__EXERCISE INSTRUCTIONS__:
Retype every one of the records below character for character, keeping each line and its spacing unchanged.

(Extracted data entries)
----------

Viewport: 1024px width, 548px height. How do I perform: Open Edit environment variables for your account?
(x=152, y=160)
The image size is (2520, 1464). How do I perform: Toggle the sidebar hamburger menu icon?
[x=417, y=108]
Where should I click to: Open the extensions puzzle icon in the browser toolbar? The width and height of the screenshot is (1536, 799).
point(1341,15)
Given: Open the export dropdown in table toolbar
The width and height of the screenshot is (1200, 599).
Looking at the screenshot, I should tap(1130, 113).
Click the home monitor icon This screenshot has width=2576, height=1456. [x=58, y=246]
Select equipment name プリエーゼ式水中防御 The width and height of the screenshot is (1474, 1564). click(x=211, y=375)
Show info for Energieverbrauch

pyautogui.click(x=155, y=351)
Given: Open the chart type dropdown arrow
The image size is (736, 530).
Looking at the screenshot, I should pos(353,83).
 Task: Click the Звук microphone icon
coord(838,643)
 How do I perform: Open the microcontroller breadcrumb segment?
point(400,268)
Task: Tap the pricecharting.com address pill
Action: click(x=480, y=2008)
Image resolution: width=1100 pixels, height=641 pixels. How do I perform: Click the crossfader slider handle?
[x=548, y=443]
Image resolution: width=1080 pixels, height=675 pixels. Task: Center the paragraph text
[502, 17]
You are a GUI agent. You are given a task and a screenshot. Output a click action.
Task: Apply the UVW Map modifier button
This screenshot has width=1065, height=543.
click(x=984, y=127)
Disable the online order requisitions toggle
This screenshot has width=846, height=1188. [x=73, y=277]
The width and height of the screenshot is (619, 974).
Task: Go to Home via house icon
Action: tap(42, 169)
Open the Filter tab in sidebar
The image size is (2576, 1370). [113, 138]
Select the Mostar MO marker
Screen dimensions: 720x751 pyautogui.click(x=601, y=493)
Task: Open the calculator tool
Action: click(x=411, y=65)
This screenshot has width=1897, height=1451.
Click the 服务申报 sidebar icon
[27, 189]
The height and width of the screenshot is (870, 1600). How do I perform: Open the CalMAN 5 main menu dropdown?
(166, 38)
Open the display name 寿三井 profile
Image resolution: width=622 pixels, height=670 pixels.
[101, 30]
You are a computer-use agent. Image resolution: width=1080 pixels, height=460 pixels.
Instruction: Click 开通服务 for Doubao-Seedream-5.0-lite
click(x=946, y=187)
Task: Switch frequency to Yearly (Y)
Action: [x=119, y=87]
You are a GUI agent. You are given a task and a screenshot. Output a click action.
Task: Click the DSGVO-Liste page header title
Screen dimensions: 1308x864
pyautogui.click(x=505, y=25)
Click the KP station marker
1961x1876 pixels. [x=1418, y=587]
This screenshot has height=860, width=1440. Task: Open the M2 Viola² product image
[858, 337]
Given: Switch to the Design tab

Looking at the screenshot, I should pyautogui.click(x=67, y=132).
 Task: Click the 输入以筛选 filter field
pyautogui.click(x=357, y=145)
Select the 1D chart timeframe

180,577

----------

__RESULT__:
Viewport: 1024px width, 548px height. How do I perform: Open Edit environment variables for your account?
(x=152, y=160)
The image size is (2520, 1464). How do I perform: Toggle the sidebar hamburger menu icon?
[x=417, y=108]
Where should I click to: Open the extensions puzzle icon in the browser toolbar? The width and height of the screenshot is (1536, 799).
point(1341,15)
Given: Open the export dropdown in table toolbar
The width and height of the screenshot is (1200, 599).
Looking at the screenshot, I should tap(1130, 113).
Click the home monitor icon This screenshot has width=2576, height=1456. [x=58, y=246]
Select equipment name プリエーゼ式水中防御 The width and height of the screenshot is (1474, 1564). click(x=211, y=375)
Show info for Energieverbrauch

pyautogui.click(x=155, y=351)
Given: Open the chart type dropdown arrow
The image size is (736, 530).
Looking at the screenshot, I should pos(353,83).
 Task: Click the Звук microphone icon
coord(838,643)
 How do I perform: Open the microcontroller breadcrumb segment?
point(400,268)
Task: Tap the pricecharting.com address pill
Action: click(x=480, y=2008)
Image resolution: width=1100 pixels, height=641 pixels. How do I perform: Click the crossfader slider handle?
[x=548, y=443]
Image resolution: width=1080 pixels, height=675 pixels. Task: Center the paragraph text
[502, 17]
You are a GUI agent. You are given a task and a screenshot. Output a click action.
Task: Apply the UVW Map modifier button
This screenshot has width=1065, height=543.
click(x=984, y=127)
Disable the online order requisitions toggle
This screenshot has width=846, height=1188. [x=73, y=277]
The width and height of the screenshot is (619, 974).
Task: Go to Home via house icon
Action: tap(42, 169)
Open the Filter tab in sidebar
The image size is (2576, 1370). [113, 138]
Select the Mostar MO marker
Screen dimensions: 720x751 pyautogui.click(x=601, y=493)
Task: Open the calculator tool
Action: click(x=411, y=65)
This screenshot has width=1897, height=1451.
Click the 服务申报 sidebar icon
[27, 189]
The height and width of the screenshot is (870, 1600). How do I perform: Open the CalMAN 5 main menu dropdown?
(166, 38)
Open the display name 寿三井 profile
Image resolution: width=622 pixels, height=670 pixels.
[101, 30]
You are a computer-use agent. Image resolution: width=1080 pixels, height=460 pixels.
Instruction: Click 开通服务 for Doubao-Seedream-5.0-lite
click(x=946, y=187)
Task: Switch frequency to Yearly (Y)
Action: [x=119, y=87]
You are a GUI agent. You are given a task and a screenshot. Output a click action.
Task: Click the DSGVO-Liste page header title
Screen dimensions: 1308x864
pyautogui.click(x=505, y=25)
Click the KP station marker
1961x1876 pixels. [x=1418, y=587]
This screenshot has height=860, width=1440. Task: Open the M2 Viola² product image
[858, 337]
Given: Switch to the Design tab

Looking at the screenshot, I should pyautogui.click(x=67, y=132).
 Task: Click the 输入以筛选 filter field
pyautogui.click(x=357, y=145)
Select the 1D chart timeframe

180,577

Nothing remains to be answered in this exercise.